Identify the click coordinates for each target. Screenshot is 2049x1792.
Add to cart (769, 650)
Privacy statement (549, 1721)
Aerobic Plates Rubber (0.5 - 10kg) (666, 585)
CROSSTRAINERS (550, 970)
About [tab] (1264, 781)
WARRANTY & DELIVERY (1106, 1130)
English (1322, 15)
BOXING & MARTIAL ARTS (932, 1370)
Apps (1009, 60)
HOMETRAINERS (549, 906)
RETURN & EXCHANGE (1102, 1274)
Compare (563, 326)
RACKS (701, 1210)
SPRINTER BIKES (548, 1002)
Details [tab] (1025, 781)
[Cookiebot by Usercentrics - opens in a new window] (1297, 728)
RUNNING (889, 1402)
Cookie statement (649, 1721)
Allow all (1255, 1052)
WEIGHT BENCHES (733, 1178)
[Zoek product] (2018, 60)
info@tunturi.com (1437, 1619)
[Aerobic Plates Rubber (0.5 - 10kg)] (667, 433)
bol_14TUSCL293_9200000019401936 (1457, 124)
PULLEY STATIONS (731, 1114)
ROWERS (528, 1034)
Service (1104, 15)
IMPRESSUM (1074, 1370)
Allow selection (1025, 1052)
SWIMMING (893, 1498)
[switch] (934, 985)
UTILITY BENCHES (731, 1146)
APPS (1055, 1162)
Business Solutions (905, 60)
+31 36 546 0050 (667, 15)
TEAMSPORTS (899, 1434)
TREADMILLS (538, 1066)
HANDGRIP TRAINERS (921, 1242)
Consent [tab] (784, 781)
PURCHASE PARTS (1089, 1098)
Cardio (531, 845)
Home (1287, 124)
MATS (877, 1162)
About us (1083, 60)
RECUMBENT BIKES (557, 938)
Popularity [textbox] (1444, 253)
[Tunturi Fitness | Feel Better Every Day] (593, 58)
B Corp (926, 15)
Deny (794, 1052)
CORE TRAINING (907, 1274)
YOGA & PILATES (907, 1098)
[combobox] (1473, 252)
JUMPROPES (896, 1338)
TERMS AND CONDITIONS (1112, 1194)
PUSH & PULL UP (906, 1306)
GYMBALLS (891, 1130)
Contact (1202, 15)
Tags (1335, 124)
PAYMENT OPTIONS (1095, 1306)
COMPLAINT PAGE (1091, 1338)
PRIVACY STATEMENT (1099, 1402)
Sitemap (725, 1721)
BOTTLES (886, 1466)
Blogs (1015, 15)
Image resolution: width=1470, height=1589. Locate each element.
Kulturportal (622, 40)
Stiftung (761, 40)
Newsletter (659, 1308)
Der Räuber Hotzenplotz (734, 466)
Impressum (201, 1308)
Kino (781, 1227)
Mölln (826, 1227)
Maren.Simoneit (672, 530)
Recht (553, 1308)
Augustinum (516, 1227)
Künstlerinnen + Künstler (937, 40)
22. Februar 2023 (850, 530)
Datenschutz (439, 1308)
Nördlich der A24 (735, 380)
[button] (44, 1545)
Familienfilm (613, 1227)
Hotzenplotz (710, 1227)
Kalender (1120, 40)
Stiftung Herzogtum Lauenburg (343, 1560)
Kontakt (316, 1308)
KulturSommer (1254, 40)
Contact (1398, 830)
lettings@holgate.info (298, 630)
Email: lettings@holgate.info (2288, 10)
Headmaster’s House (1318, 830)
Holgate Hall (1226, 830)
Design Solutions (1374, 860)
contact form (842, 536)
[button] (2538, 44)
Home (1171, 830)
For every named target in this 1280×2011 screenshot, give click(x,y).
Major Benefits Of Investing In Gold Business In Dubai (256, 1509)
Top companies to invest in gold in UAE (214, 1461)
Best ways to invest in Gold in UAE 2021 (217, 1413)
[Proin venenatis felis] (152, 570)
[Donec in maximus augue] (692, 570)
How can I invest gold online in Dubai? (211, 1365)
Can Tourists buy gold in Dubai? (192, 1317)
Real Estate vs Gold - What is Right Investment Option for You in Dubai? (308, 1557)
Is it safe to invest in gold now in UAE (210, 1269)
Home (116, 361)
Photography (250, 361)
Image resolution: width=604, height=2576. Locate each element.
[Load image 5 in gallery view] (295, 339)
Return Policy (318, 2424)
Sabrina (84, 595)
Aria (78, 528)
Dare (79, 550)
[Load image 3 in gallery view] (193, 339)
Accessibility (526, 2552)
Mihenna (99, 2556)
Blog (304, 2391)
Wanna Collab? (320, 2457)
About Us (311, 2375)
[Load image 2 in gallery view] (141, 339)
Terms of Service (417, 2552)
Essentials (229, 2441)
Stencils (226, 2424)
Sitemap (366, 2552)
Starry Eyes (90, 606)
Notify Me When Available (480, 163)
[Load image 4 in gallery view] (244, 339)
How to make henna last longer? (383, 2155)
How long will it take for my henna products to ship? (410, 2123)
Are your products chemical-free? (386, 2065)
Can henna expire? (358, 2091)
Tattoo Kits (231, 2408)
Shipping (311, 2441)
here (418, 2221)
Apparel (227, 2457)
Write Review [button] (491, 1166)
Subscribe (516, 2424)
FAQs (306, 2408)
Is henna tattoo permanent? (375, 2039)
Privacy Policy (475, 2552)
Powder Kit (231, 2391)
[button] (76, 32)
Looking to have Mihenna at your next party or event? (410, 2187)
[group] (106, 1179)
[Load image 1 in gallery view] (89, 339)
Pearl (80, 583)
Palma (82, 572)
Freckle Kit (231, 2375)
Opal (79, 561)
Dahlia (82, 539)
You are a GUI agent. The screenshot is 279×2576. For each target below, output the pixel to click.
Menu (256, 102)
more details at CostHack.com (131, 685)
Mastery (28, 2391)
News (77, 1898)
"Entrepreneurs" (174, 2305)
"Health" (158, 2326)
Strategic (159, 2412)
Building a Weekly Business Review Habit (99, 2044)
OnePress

Task brief: Repeat the records above in full, character for character.

Exercise result:
Identify the click coordinates for each target. Screenshot is 2049x1792.
Add to cart (769, 650)
Privacy statement (549, 1721)
Aerobic Plates Rubber (0.5 - 10kg) (666, 585)
CROSSTRAINERS (550, 970)
About [tab] (1264, 781)
WARRANTY & DELIVERY (1106, 1130)
English (1322, 15)
BOXING & MARTIAL ARTS (932, 1370)
Apps (1009, 60)
HOMETRAINERS (549, 906)
RETURN & EXCHANGE (1102, 1274)
Compare (563, 326)
RACKS (701, 1210)
SPRINTER BIKES (548, 1002)
Details [tab] (1025, 781)
[Cookiebot by Usercentrics - opens in a new window] (1297, 728)
RUNNING (889, 1402)
Cookie statement (649, 1721)
Allow all (1255, 1052)
WEIGHT BENCHES (733, 1178)
[Zoek product] (2018, 60)
info@tunturi.com (1437, 1619)
[Aerobic Plates Rubber (0.5 - 10kg)] (667, 433)
bol_14TUSCL293_9200000019401936 (1457, 124)
PULLEY STATIONS (731, 1114)
ROWERS (528, 1034)
Service (1104, 15)
IMPRESSUM (1074, 1370)
Allow selection (1025, 1052)
SWIMMING (893, 1498)
[switch] (934, 985)
UTILITY BENCHES (731, 1146)
APPS (1055, 1162)
Business Solutions (905, 60)
+31 36 546 0050 (667, 15)
TEAMSPORTS (899, 1434)
TREADMILLS (538, 1066)
HANDGRIP TRAINERS (921, 1242)
Consent [tab] (784, 781)
PURCHASE PARTS (1089, 1098)
Cardio (531, 845)
Home (1287, 124)
MATS (877, 1162)
About us (1083, 60)
RECUMBENT BIKES (557, 938)
Popularity [textbox] (1444, 253)
[Tunturi Fitness | Feel Better Every Day] (593, 58)
B Corp (926, 15)
Deny (794, 1052)
CORE TRAINING (907, 1274)
YOGA & PILATES (907, 1098)
[combobox] (1473, 252)
JUMPROPES (896, 1338)
TERMS AND CONDITIONS (1112, 1194)
PUSH & PULL UP (906, 1306)
GYMBALLS (891, 1130)
Contact (1202, 15)
Tags (1335, 124)
PAYMENT OPTIONS (1095, 1306)
COMPLAINT PAGE (1091, 1338)
PRIVACY STATEMENT (1099, 1402)
Sitemap (725, 1721)
BOTTLES (886, 1466)
Blogs (1015, 15)
Image resolution: width=1470, height=1589. Locate each element.
Kulturportal (622, 40)
Stiftung (761, 40)
Newsletter (659, 1308)
Der Räuber Hotzenplotz (734, 466)
Impressum (201, 1308)
Kino (781, 1227)
Mölln (826, 1227)
Maren.Simoneit (672, 530)
Recht (553, 1308)
Augustinum (516, 1227)
Künstlerinnen + Künstler (937, 40)
22. Februar 2023 (850, 530)
Datenschutz (439, 1308)
Nördlich der A24 (735, 380)
[button] (44, 1545)
Familienfilm (613, 1227)
Hotzenplotz (710, 1227)
Kalender (1120, 40)
Stiftung Herzogtum Lauenburg (343, 1560)
Kontakt (316, 1308)
KulturSommer (1254, 40)
Contact (1398, 830)
lettings@holgate.info (298, 630)
Email: lettings@holgate.info (2288, 10)
Headmaster’s House (1318, 830)
Holgate Hall (1226, 830)
Design Solutions (1374, 860)
contact form (842, 536)
[button] (2538, 44)
Home (1171, 830)
For every named target in this 1280×2011 screenshot, give click(x,y).
Major Benefits Of Investing In Gold Business In Dubai (256, 1509)
Top companies to invest in gold in UAE (214, 1461)
Best ways to invest in Gold in UAE 2021 (217, 1413)
[Proin venenatis felis] (152, 570)
[Donec in maximus augue] (692, 570)
How can I invest gold online in Dubai? (211, 1365)
Can Tourists buy gold in Dubai? (192, 1317)
Real Estate vs Gold - What is Right Investment Option for You in Dubai? (308, 1557)
Is it safe to invest in gold now in UAE (210, 1269)
Home (116, 361)
Photography (250, 361)
Image resolution: width=604, height=2576. Locate each element.
[Load image 5 in gallery view] (295, 339)
Return Policy (318, 2424)
Sabrina (84, 595)
Aria (78, 528)
Dare (79, 550)
[Load image 3 in gallery view] (193, 339)
Accessibility (526, 2552)
Mihenna (99, 2556)
Blog (304, 2391)
Wanna Collab? (320, 2457)
About Us (311, 2375)
[Load image 2 in gallery view] (141, 339)
Terms of Service (417, 2552)
Essentials (229, 2441)
Stencils (226, 2424)
Sitemap (366, 2552)
Starry Eyes (90, 606)
Notify Me When Available (480, 163)
[Load image 4 in gallery view] (244, 339)
How to make henna last longer? (383, 2155)
How long will it take for my henna products to ship? (410, 2123)
Are your products chemical-free? (386, 2065)
Can henna expire? (358, 2091)
Tattoo Kits (231, 2408)
Shipping (311, 2441)
here (418, 2221)
Apparel (227, 2457)
Write Review [button] (491, 1166)
Subscribe (516, 2424)
FAQs (306, 2408)
Is henna tattoo permanent? (375, 2039)
Privacy Policy (475, 2552)
Powder Kit (231, 2391)
[button] (76, 32)
Looking to have Mihenna at your next party or event? (410, 2187)
[group] (106, 1179)
[Load image 1 in gallery view] (89, 339)
Pearl (80, 583)
Palma (82, 572)
Freckle Kit (231, 2375)
Opal (79, 561)
Dahlia (82, 539)
You are a GUI agent. The screenshot is 279×2576. For each target below, output the pixel to click.
Menu (256, 102)
more details at CostHack.com (131, 685)
Mastery (28, 2391)
News (77, 1898)
"Entrepreneurs" (174, 2305)
"Health" (158, 2326)
Strategic (159, 2412)
Building a Weekly Business Review Habit (99, 2044)
OnePress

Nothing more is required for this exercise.